In July 2014, a Maltese team from the Department of Classics and Archaeology at the University of Malta – working in close collaboration with the Superintendence of Cultural Heritage – partnered up with the French National Centre for Research and the University of Aix-Marseilles in the ambit of the GROPLAN Project. Together they conducted a number of studies on what can be described as a fascinating ancient shipwreck. This site which is very well preserved dates to the Phoenician period (700BC) and may be considered as one of the oldest shipwrecks in the central Mediterranean. In the 2014 expedition the team worked to gather as much data and information as possible using state of the art technologies. Eight thousand images of the site were obtained and then processed into high resolution 3D images. The cargo consisting of mixed ceramic containers and grinding stones gave evidence of Phoenician maritime activity around the Maltese Islands.

Due to the bad weather and lacking funding and necessary equipment, the team had to interrupt the survey. However, University of Malta marine archaeologist Timmy Gambin and Kari Hyttinen tested out a manual way of completing the survey on two underwater airplane wrecks.

The try was successful, so this year, for the first time, archaeologists could dive 110 metres without the help of equipment off the coast of the Maltese island of Gozo. In order to get back to the surface, divers needed two hours and twenty minutes.

In 2014, Prof. Jean Christophe Sourisseau, from Aix-Marseille University, had spotted a Phoenician amphora among the remains. Meanwhile it has been found out that the jug is of Maltese origin, a fact that implies the ship had docked somewhere on the Maltese archipelago. Archaeologists also retrieved a pithos of unique shape, which also probably originated from Malta, as well as amphorae from North Africa and western Sicily.

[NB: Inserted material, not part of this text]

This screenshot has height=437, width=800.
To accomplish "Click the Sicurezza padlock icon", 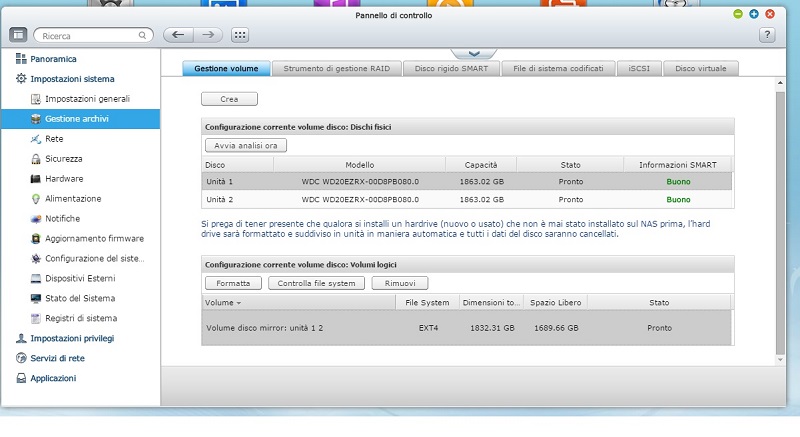I will pyautogui.click(x=36, y=159).
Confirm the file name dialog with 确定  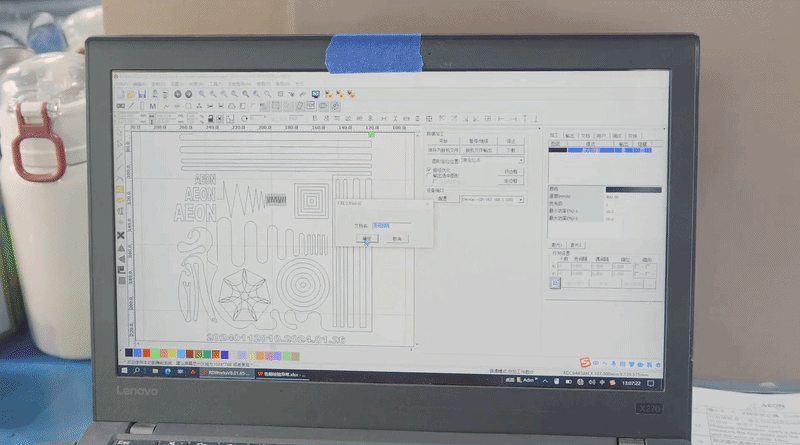pos(367,239)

“To date, we knew that the Phoenicians lived here, because they died here. And to date, our main archaeological sources came from graves,” Timmy Gambin said. “We now have a ship that was actually leaving the Maltese Islands before it sank off Gozo, because the island was one of its port calls. A shipwreck without any local items could mean that the ship just happened to sink close to Malta during its voyage.”

Retrieved amphora fragments will allow archaeologists to go through tests for organic remains and thus help them find out what the contents of the vessels were.